Update 1 (15/02): Dave Fernig has contacted journal Editors about various data reuse in the stripy articles. Here is the response from PNAS:

“Thank you for bringing this to our attention. We have taken a look at the figures, and while they are similar, they are not identical. Also, the authors have referenced the earlier Nature publication in their PNAS article.”

After pointing out to PNAS that the images are indeed identical and directing them to check out the images side by side, with contrast, colour balance and scale adjusted, on Raphael’s blog, they came back on a much more positive note:

“Thank you for providing a link to Raphael Levy’s blog posting. Based on this additional information and clear explanation of the issue, we will follow up with the authors to discuss the matter.”

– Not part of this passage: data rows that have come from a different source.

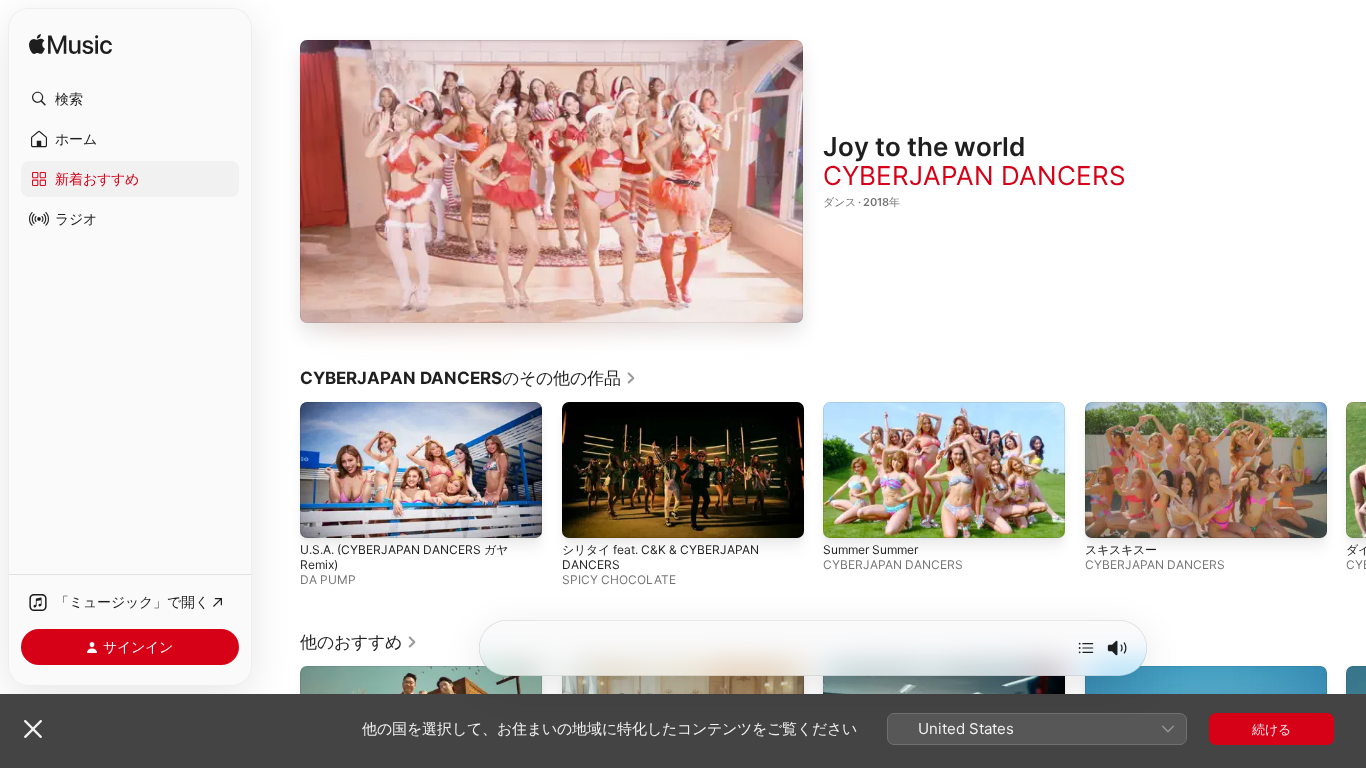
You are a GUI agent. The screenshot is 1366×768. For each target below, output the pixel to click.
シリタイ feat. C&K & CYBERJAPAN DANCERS (660, 557)
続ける (1271, 729)
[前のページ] (280, 470)
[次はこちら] (1086, 648)
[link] (468, 378)
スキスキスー (1121, 549)
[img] (70, 45)
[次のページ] (1346, 470)
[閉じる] (33, 729)
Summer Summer (870, 549)
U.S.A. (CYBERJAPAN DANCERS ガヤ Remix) (404, 557)
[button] (130, 99)
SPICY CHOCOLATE (619, 579)
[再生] (552, 181)
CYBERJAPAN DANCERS (974, 175)
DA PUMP (328, 579)
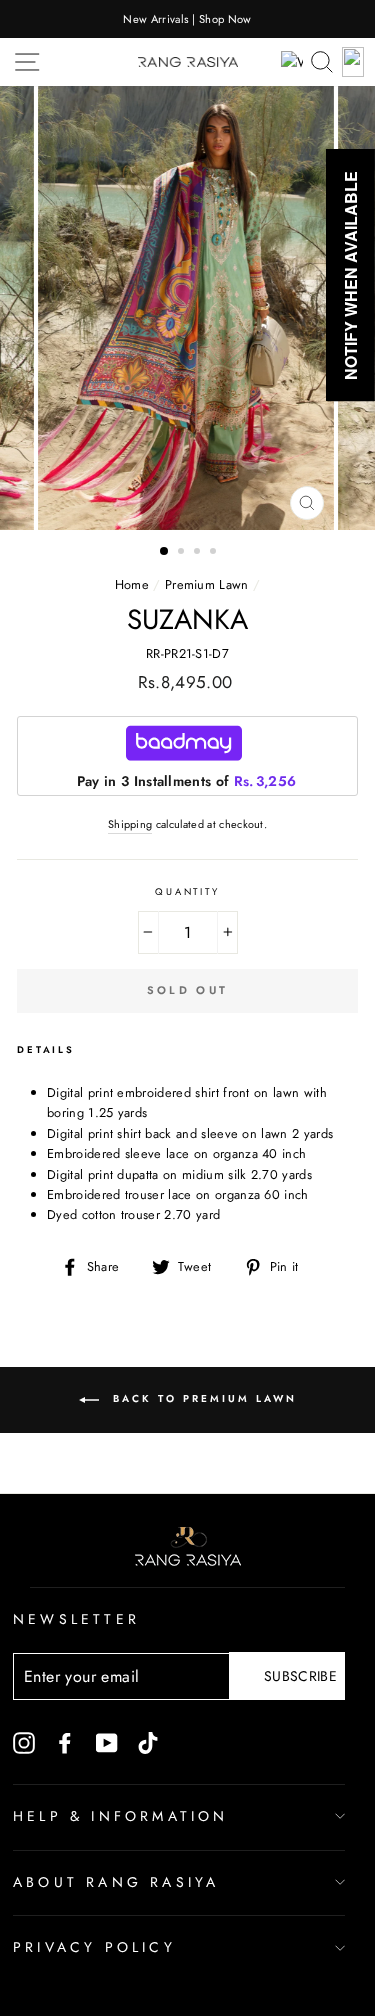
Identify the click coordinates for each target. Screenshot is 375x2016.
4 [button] (215, 553)
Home (132, 584)
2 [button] (183, 553)
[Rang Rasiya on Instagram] (24, 1742)
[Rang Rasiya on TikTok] (148, 1742)
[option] (187, 19)
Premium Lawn (207, 584)
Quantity (187, 892)
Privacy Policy (94, 1947)
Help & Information (121, 1816)
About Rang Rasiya (116, 1882)
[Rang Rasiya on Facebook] (65, 1742)
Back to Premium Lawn (202, 1398)
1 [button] (165, 552)
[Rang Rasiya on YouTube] (107, 1742)
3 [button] (199, 553)
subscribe (300, 1676)
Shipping (130, 824)
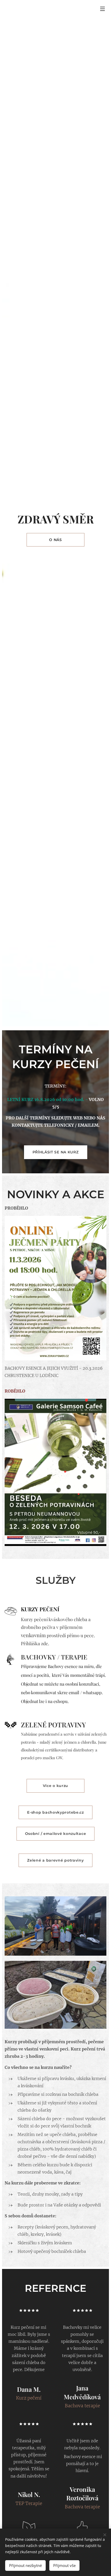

Update 2 (25/03): The PNAS article has now been ‘corrected’: the re-used image has been substituted for another one. It would therefore appear that the second possibility is more accurate.

 

Adapted from Jackson 2004 and Centrone 2008; the figure legend of Centrone et al reads: "Fig. 1. STM image of gold nanoparticles coated with a 2:1 ratio of OT/MPAshowing ordered phase separation in their ligand shell. (Scale bar, 25 nm.)(Insets) Close up of nanoparticles showing the encircling, ribbon-like domains(Left) and a corresponding simplified schematic diagram in which the redpillars represent MPA, and the yellow represent OT (Right). (Scale bar, 5 nm.)"

Adapted from Jackson 2004 and Centrone 2008; the figure legend of Centrone et al reads: “Fig. 1. STM image of gold nanoparticles coated with a 2:1 ratio of OT/MPA
showing ordered phase separation in their ligand shell. (Scale bar, 25 nm.)
(Insets) Close up of nanoparticles showing the encircling, ribbon-like domains
(Left) and a corresponding simplified schematic diagram in which the red
pillars represent MPA, and the yellow represent OT (Right). (Scale bar, 5 nm.)”

FigS4

Figure S4: Comparison of the results reported by Centrone et al., 2008 (black curve, left Y axis) and by Jackson et al., 2004 (red curve, right Y axis) for solubility in ethanol; The solubility was measured as a saturation concentration expressed in molar in the 2008 study, while in the 2004 study, the solubility scale (right axis) was defined as follows: “4 = highly soluble, that is, no precipitation visually observed, 3 = mostly soluble, that is, little precipitation observed over time with consequent slight decolouration of the solution; 2 = slightly soluble, that is, most of sample precipitated but a small coloration of the solution remains, 1 = totally insoluble.” The data points are shown with symbols, black and red continuous lines (3-points splines) are shown to facilitate the visualization of the trends.